La chronique audio de la semaine dernière
LES UNES
« Ouvrir les pages en silence, avec une joie d’après larmes, et retrouver trois facettes de son écriture : les notes sur l’art, les poèmes et la prose poétique. »
C’est le programme proposé par Stéphane Bataillon pour rendre hommage à Philippe Jacottet dont trois livres paraissent, immédiatement posthume (il disparait le 24 février le 24 février.)
« Jaccottet reprend une ancienne forme poétique courte, galante et spirituelle, venue d’Italie, pour chanter sous l’égide de Dante un émerveillement inquiet qu’il nous invite à partager dans un banquet final et mystérieux » pour ce qui est des madrigaux, mais aussi un recueil consacré à la peinture, en commençant par celle de Courbet.
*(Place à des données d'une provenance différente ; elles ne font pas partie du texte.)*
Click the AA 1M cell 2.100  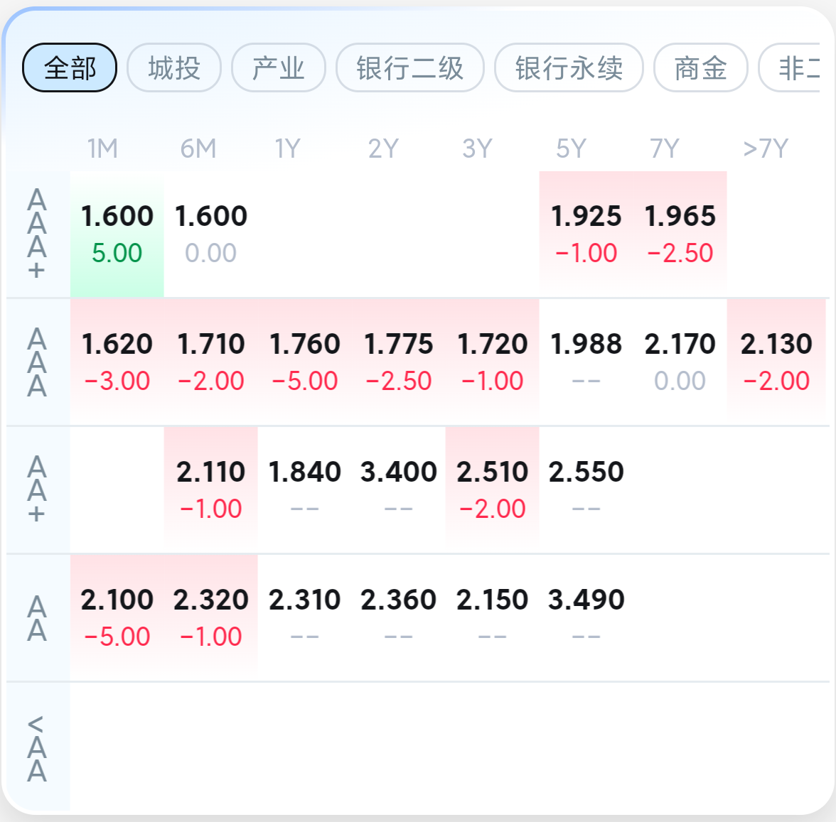pos(117,618)
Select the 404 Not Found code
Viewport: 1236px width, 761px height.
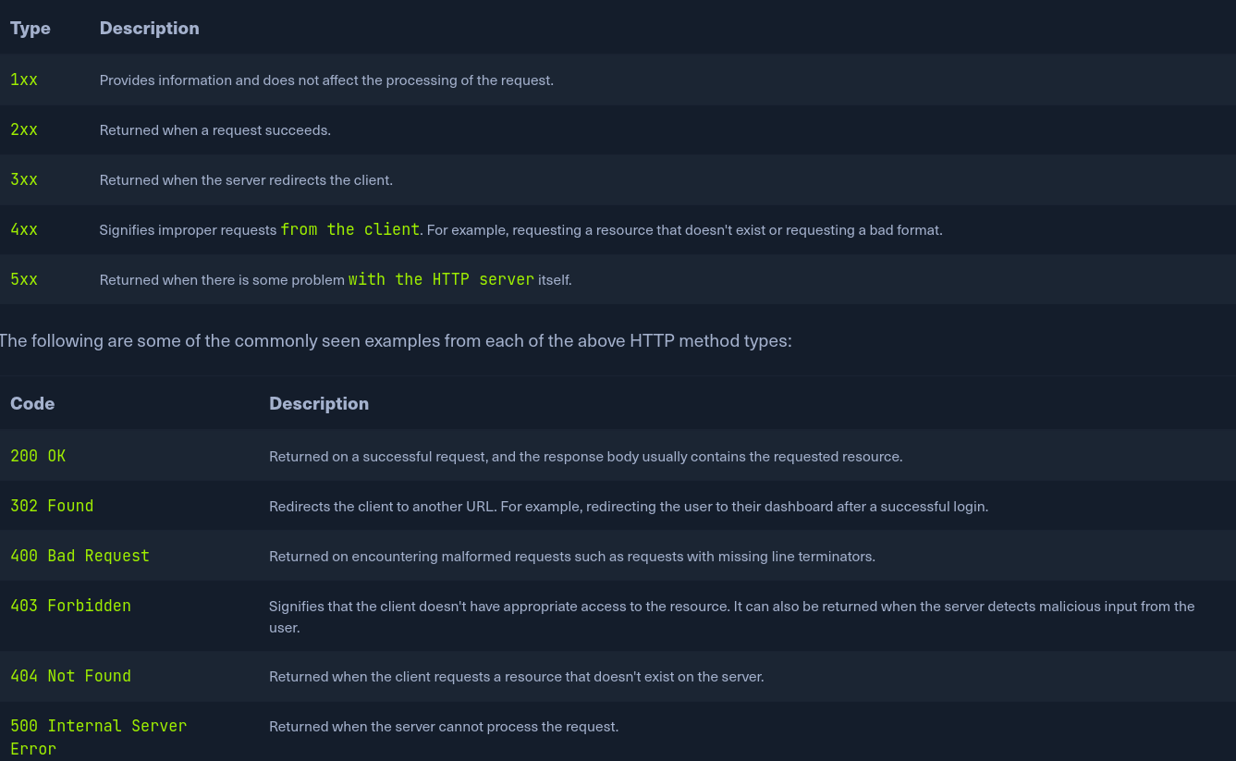tap(70, 676)
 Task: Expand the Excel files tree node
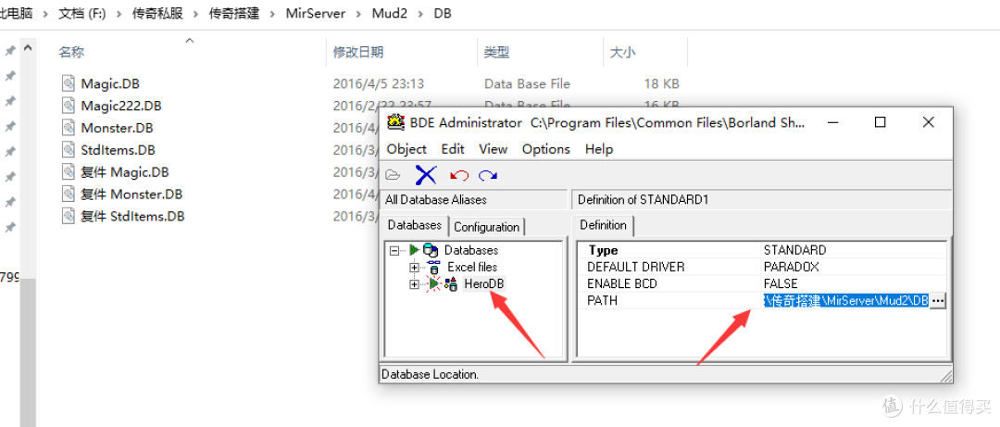click(x=413, y=267)
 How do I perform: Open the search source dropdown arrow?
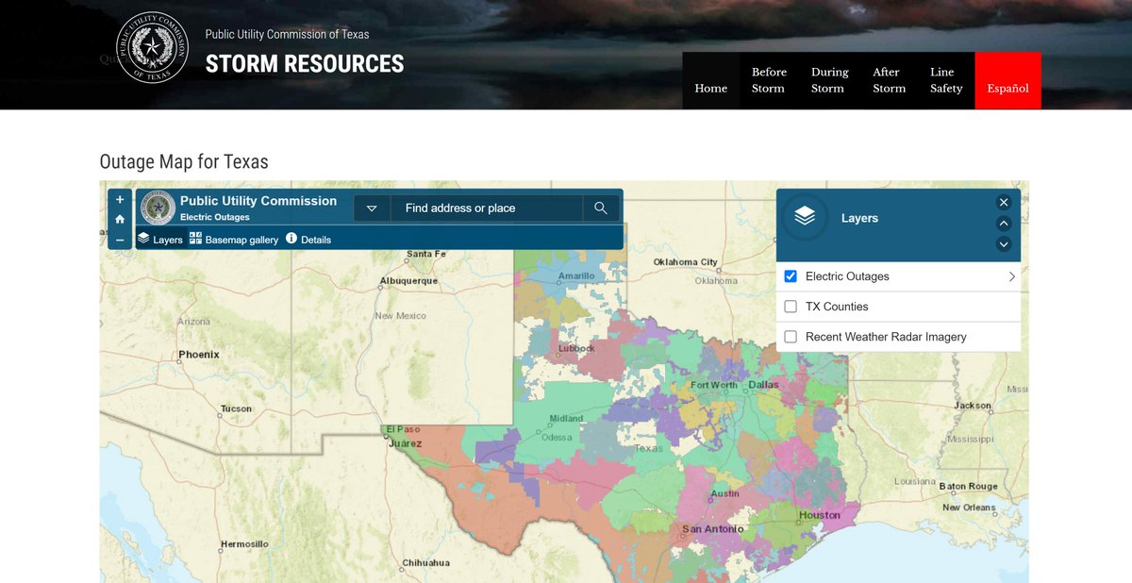click(x=372, y=208)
Mélancolique et léger, Manuel Vilas fait la une du Rendez-vous des livres (l’Humanité). Sophie Joubert nous présente ce volume qui suit Ordesa « succès international inattendu ».
La vie de l’auteur en est perturbée, le voici sur les routes à la rencontre de ses lecteurs avec, nous rappelle la critique, les membres de sa famille qu’il continue de nommer en utilisant des noms de musiciens, qui plus est, abrégés : Valdi son fils, Mo sa seconde femme (Vivaldi et Mozart).
Cette fois note-t-elle, l’espace s’ajoute au temps généré « un perpétuel mouvement qui fait flotter le narrateur dans un espace-temps incertain » mais c’est toujours le même ton entre nostalgie et humour avec un élan vers « un lyrisme empreint de mysticisme »
Après Jean Hatzfeld, c’est au tour de Patrick de Saint-Exupéry de s’intéresser au Rwanda, sous l’angle de la fuite hutu dans le pays voisin. Pour Maria Malagardis, l’auteur a entamé un vrai périple de journaliste de terrain dans une forêt à la Conrad : « dans un labyrinthe où le héros s’enfonce comme dans les boyaux d’un monstre, pour en trouver un autre : un Minotaure qui a renié sa part humaine. ».
Il revient sur une histoire qu’il a « couverte » il y a 25 ans et met en évidence l’absence de génocide côté Hutu. « Saint-Exupéry ne prétend pourtant pas asséner des vérités. Il garde le ton neutre de l’observateur qui, d’étape en étape, se contente de raconter ce qu’il voit et surtout ce qu’il entend. » prévient la journaliste qui connaît bien l’auteur.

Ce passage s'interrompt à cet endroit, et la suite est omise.